Celebrado no próximo domingo (9), o Dia dos Pais deste ano terá as famílias homotransafetivas como protagonistas. Isso porque, nas últimas semanas, teve grande repercussão o convite feito ao ator Thammy Miranda para estrelar campanha comemorativa de uma marca de cosméticos sobre a data. A notícia foi acompanhada pelo rechaço de grupos conservadores e suscitou o debate sobre transfobia em todo o país.

Pai de Bento, de sete meses, Thammy comentou a polêmica em torno do assunto em entrevista à jornalista Fábia Oliveira, do jornal O Dia. “A maior representatividade não é só ser um pai trans, é ser um cara que eu realmente sou: um pai dedicado, que cuida, se preocupa, que está junto sempre, que dedica seu tempo”, destacou.

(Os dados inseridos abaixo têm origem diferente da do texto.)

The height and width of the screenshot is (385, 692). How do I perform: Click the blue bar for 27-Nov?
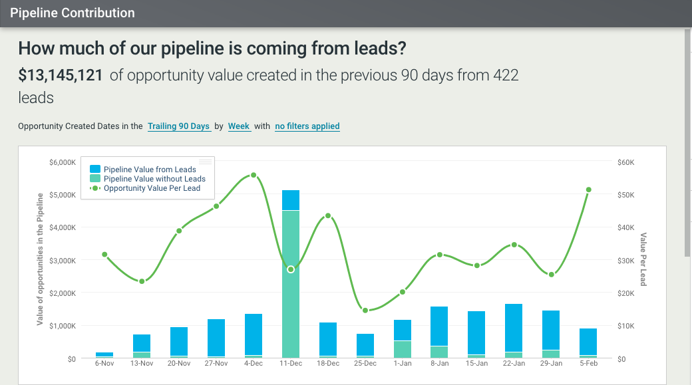[x=216, y=338]
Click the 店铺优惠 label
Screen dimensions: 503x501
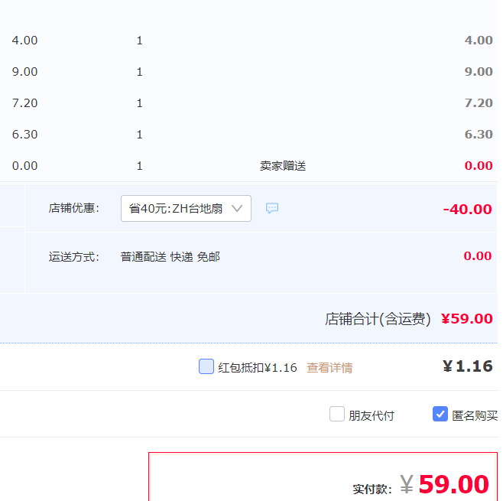(x=74, y=208)
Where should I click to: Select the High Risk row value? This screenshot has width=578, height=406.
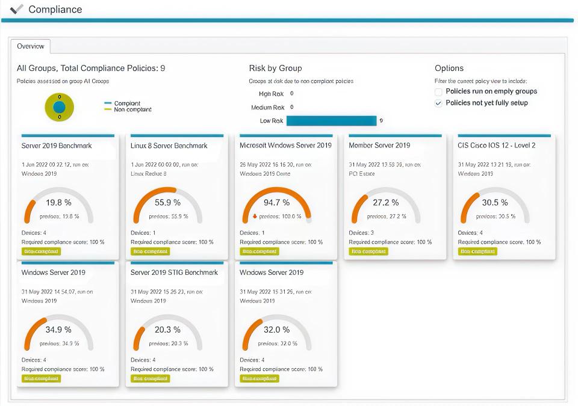click(291, 94)
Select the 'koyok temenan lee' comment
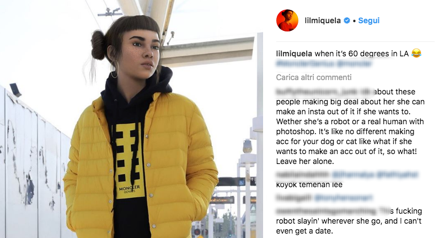The height and width of the screenshot is (238, 439). (x=309, y=185)
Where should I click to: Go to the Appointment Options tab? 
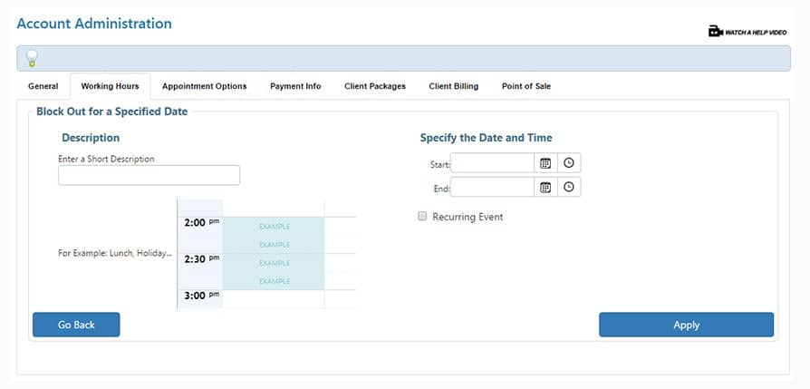click(x=204, y=86)
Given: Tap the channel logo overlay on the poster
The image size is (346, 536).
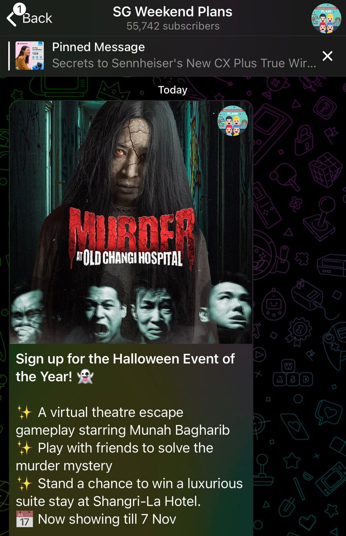Looking at the screenshot, I should point(233,121).
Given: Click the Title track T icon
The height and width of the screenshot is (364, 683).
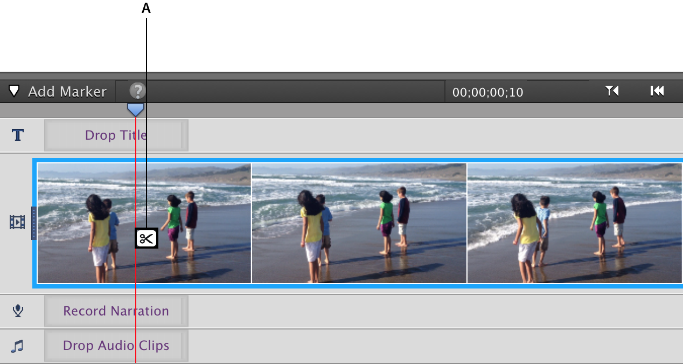Looking at the screenshot, I should pos(17,135).
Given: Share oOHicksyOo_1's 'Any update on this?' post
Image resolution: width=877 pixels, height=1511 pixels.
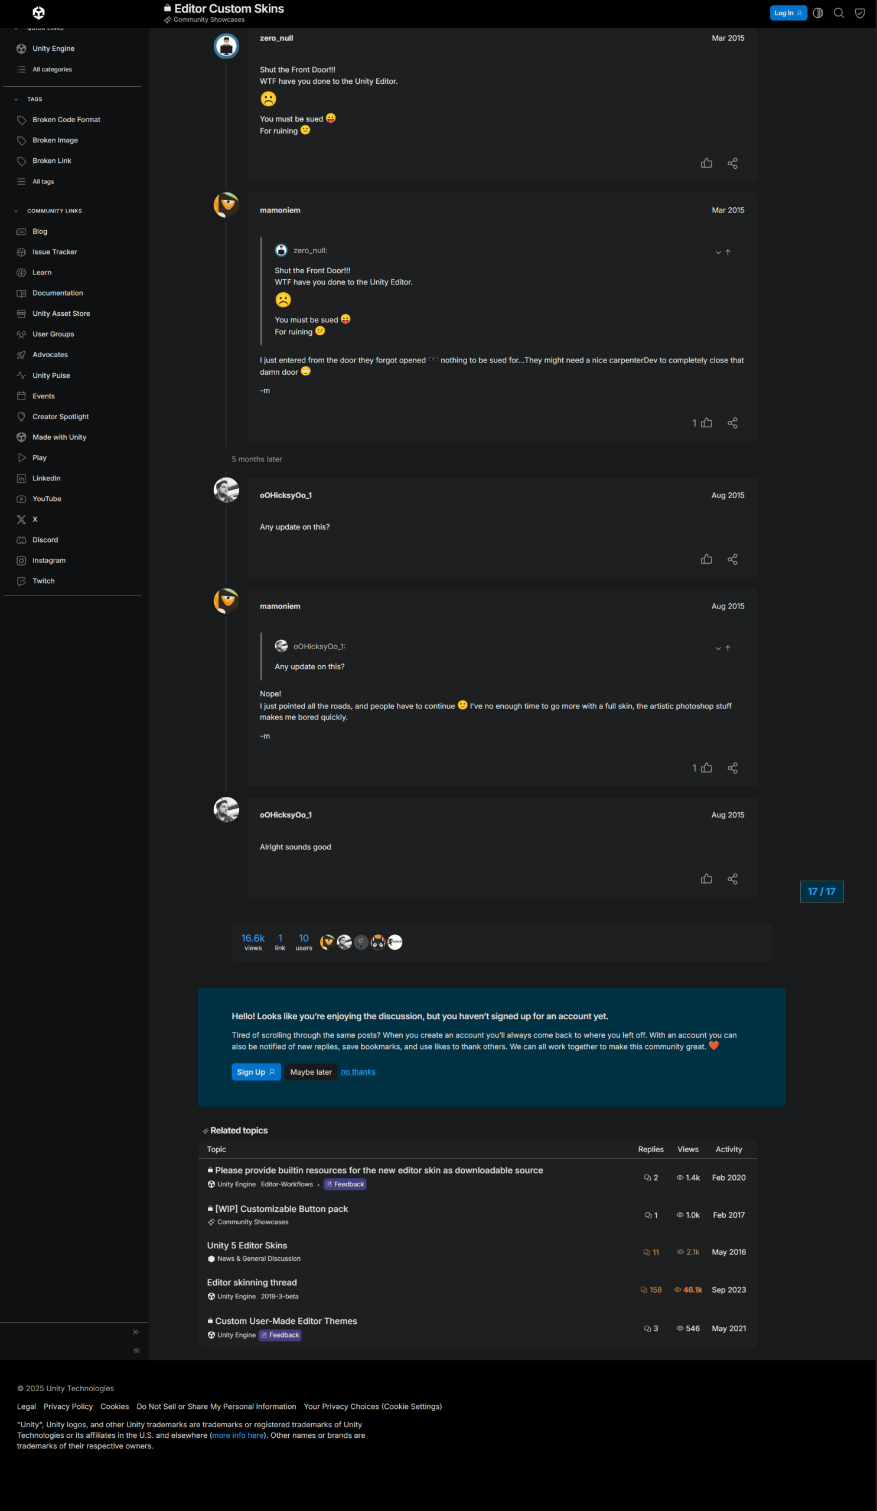Looking at the screenshot, I should pyautogui.click(x=732, y=559).
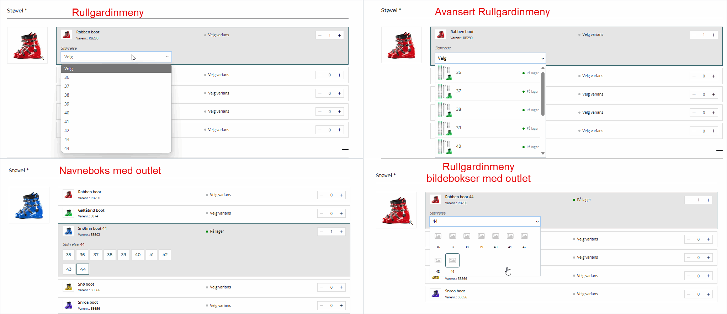The width and height of the screenshot is (727, 314).
Task: Select size box 35 under Snøtinn boot
Action: (x=69, y=255)
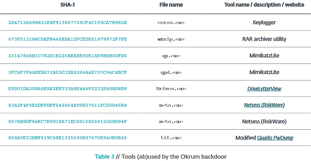Viewport: 311px width, 161px height.
Task: Select the hash starting with 007AB8DF
Action: pos(68,121)
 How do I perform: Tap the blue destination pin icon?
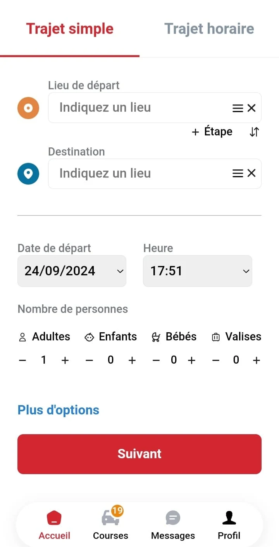(28, 174)
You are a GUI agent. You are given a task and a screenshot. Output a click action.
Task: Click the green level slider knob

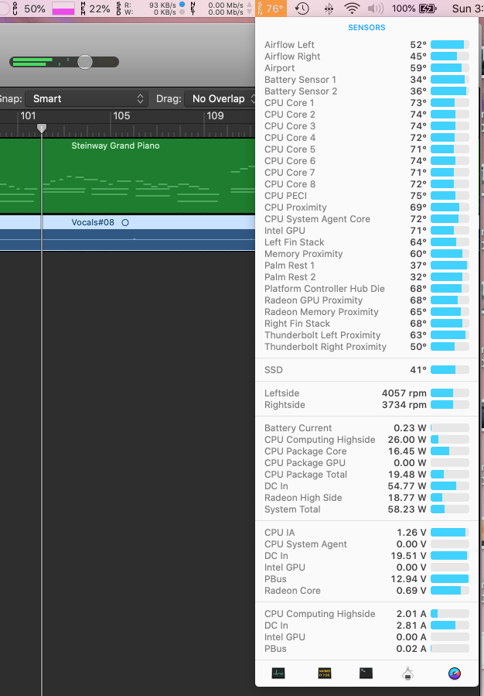[84, 60]
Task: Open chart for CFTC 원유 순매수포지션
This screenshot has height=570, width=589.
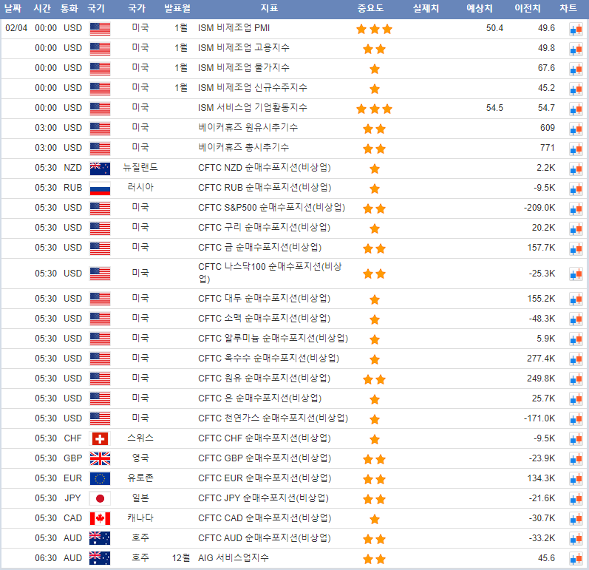Action: [575, 379]
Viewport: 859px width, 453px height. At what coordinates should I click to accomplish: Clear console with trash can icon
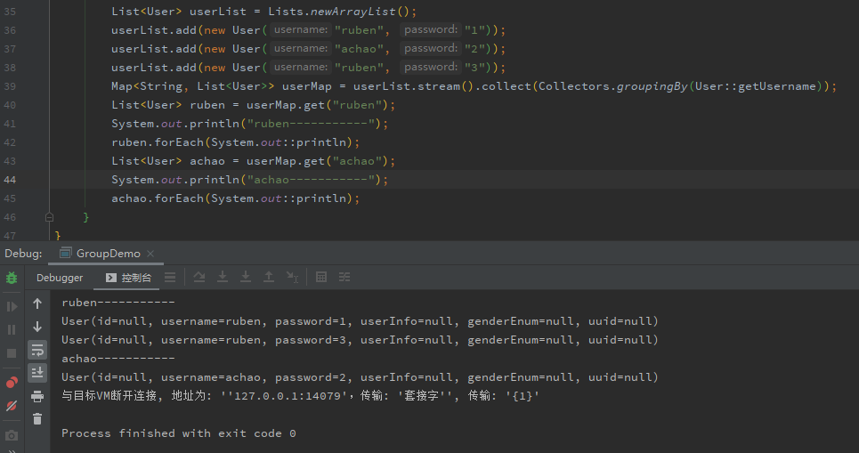coord(37,418)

“Mais de 5 milhões de crianças no Brasil não têm o nome do pai na certidão de nascimento. Isso só prova que o pai que eu sou está bem em falta hoje em dia. Espero que essa representatividade seja em forma de amor, de inclusão e de responsabilidade. Não sou melhor nem pior que qualquer outro pai, só sou o pai que todos os pais deveriam ser”, rebateu o ator.

Antipatia seletiva

Membro do Instituto Brasileiro de Direito de Família – IBDFAM e presidente da Associação Brasileira de Famílias Homotransafetivas – ABRAFH, o advogado Saulo Amorim é autor do Diário de Pai, em que aborda sua experiência com a paternidade. Ele define as críticas à paternidade de Thammy Miranda, unicamente por ele ser homem transgênero, como “antipatia seletiva”.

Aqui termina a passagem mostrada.